Name of the deceased: Alexander Miguel Rivera Sánchez.

Date of Birth. Sex. Height. Weight. The basic information bled together.

In bold letters were the words "FINAL DIAGNOSIS" above multiple sections, each with brief bullet points.

‘Acute fentanyl overdose’ was listed as number one.

Under the section titled "Other Injuries" there were two things. The burned pads of his fingers that made fingerprinting impossible due to a drug-induced accident and his missing eyes removed post-mortem by animals.

The exhale through her nose was strained.

There was a roaring in her ears. A scream so loud she began to shake as the words blurred into black puddles.

A twenty-two-year-old woman was found on the side of a D.C. highway. Beaten, bruised, violated in every way possible. Her lifeless eyes stared up at the starless sky as if it would take her home. As if it would save her from the fate that stole everything from her.

Vera was qualified as an undercover agent for only a few months before she applied for the case. Fitting the look, background, and language skills, she was picked up fast. They found the girl on her first day on the task force.

Human traffickers. A volatile group of ten men that were transporting women from the coast into D.C. and beyond. She studied them. Their patterns, their identities, their trade routes. Painstakingly building cases for each member of their group, she went undercover gathering intel until there was enough audio, video, and photographic evidence to put them all away for good.

It was an airtight case. In a matter of months, she worked her ass off with local contacts and informants. She was there when the arrests were made. She sat in the courtroom while nine trials began and ended in prison sentences. Watching all nine men, with their public defenders and their ratty, ill-fitting suits, she gloried in their punishment. Those moments, that justice, were why she joined the Bureau. To bring balance. To help prevent more pain. To stop bad men from doing bad things.

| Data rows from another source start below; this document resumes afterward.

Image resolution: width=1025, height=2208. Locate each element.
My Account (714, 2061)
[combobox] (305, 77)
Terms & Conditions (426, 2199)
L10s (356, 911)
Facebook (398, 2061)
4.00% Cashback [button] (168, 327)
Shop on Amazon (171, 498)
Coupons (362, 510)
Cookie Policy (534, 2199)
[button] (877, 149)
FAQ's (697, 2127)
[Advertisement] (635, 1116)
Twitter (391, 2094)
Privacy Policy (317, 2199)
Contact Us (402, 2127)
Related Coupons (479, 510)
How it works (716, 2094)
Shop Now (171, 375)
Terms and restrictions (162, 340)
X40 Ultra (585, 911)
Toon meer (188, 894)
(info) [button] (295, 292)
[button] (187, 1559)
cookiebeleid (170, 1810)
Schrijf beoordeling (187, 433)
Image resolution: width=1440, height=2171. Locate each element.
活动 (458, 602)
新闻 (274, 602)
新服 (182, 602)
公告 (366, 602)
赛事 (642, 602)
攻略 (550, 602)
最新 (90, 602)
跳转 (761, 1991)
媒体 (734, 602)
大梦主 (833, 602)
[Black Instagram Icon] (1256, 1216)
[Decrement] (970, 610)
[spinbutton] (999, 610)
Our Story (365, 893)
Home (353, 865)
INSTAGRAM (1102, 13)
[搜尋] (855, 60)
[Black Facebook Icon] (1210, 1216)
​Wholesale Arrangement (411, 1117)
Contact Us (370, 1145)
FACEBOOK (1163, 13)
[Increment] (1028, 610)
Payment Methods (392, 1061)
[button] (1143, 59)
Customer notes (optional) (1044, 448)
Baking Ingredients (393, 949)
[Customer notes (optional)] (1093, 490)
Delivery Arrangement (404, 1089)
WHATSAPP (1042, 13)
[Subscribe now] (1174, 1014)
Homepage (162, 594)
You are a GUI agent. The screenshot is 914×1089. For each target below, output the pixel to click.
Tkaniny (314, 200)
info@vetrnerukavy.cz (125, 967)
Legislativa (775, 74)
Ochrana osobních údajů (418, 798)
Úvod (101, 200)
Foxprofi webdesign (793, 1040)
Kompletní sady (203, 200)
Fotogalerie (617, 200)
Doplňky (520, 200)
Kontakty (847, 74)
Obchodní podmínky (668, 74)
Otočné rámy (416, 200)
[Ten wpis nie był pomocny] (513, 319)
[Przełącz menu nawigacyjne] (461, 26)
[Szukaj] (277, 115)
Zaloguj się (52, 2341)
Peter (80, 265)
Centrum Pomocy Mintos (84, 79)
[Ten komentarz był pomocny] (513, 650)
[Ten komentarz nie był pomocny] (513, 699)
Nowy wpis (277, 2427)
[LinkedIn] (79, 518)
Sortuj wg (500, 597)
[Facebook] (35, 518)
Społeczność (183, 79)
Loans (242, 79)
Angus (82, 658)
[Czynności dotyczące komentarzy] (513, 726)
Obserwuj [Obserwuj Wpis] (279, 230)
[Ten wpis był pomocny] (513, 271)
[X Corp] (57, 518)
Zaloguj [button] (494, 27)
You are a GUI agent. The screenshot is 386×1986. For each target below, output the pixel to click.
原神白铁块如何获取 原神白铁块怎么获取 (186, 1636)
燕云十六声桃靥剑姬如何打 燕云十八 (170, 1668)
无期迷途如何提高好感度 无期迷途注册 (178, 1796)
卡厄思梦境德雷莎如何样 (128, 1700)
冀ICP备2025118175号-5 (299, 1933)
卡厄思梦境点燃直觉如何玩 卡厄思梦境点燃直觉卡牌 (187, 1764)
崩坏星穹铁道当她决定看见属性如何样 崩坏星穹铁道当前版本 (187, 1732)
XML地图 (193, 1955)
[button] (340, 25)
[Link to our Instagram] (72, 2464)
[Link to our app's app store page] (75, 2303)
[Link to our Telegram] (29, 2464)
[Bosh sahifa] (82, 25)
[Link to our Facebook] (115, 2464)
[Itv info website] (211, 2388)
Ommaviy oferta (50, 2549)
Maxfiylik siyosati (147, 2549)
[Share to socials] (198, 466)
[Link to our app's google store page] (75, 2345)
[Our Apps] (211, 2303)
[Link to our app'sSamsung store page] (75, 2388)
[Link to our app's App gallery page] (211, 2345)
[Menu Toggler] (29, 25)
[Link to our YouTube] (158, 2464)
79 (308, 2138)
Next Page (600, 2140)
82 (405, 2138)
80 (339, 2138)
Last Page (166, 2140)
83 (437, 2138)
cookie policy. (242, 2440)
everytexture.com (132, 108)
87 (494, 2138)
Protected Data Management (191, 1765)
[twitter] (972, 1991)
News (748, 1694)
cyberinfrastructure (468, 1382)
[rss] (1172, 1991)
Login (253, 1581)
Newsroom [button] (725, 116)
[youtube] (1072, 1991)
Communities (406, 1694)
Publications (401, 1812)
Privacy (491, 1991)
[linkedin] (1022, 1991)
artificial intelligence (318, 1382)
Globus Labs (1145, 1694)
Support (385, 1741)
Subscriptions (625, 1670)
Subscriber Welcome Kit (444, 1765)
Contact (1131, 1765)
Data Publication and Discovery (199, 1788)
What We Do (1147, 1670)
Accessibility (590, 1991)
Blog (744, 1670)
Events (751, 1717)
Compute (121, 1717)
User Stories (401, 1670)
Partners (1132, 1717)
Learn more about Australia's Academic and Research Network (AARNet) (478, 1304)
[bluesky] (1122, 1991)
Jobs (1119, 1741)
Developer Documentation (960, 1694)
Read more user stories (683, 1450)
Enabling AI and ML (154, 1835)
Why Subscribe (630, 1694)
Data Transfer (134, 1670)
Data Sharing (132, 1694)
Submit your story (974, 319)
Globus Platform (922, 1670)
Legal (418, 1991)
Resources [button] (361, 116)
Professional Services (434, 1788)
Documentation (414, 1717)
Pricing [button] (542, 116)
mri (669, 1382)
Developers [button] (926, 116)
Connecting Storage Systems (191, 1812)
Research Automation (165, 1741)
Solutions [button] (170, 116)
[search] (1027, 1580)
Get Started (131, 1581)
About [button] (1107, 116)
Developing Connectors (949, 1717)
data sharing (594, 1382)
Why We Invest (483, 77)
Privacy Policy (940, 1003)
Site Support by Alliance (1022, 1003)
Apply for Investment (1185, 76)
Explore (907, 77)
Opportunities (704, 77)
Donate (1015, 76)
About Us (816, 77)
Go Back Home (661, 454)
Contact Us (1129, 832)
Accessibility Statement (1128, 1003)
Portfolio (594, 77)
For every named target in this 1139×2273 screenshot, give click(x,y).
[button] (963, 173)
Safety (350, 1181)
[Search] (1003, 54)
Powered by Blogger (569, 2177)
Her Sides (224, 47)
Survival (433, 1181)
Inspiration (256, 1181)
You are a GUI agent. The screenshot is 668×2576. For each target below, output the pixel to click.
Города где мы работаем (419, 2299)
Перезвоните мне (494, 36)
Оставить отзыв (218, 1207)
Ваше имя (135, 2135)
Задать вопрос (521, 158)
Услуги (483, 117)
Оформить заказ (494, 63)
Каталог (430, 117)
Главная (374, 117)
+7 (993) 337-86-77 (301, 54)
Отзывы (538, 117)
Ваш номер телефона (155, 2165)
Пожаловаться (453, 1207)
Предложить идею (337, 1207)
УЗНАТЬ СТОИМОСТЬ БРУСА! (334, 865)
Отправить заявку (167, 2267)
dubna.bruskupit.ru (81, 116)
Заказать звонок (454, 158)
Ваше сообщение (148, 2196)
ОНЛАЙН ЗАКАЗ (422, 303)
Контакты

Then the tenth man walked. Not a single charge stuck.

Vera sat one row down from him during each trial, watching him like a hawk. He gave a thin oil-smeared smile to every witness, a scoff to each piece of evidence. He chuckled when one of the trafficked women became too upset to testify on the stand. And then he walked.

Walked out of the courthouse. Out of the hands of consequences. He walked right out from underneath the crimes he committed, pristine.

She followed him that final day at trial. So full of fury and outrage she began walking after him before she even realized what she was doing. He was a kidnapper. A rapist. A murderer. And yet he was free.

He took a cab downtown at one-fifteen in the afternoon and waltzed into a strip club. Dropping a wad of cash on the stage, he bought a round of drinks for the room. He snorted a line of coke off a dancer’s ass and laughed as he enjoyed a lap dance.

Vera watched it all. She barely blinked as he reveled in his freedom.

She was there in the ER when a woman died after a beating he gave her. A prisoner. A trafficked victim. She listened to the phone recordings of how he killed a teen the week prior. They never identified her or found her body.

Whether he had a connection in the department or pulled strings with a judge, every piece of evidence against him disappeared. The DA wasn’t willing to try him and none of his friends would testify against him.

That was the first time Vera saw how skewed her perspective was. About life, about justice, about what it meant to do her job. In the foundation of her beliefs was birthed a tiny crevice that day he walked free and she’d been trying not to step on it ever since.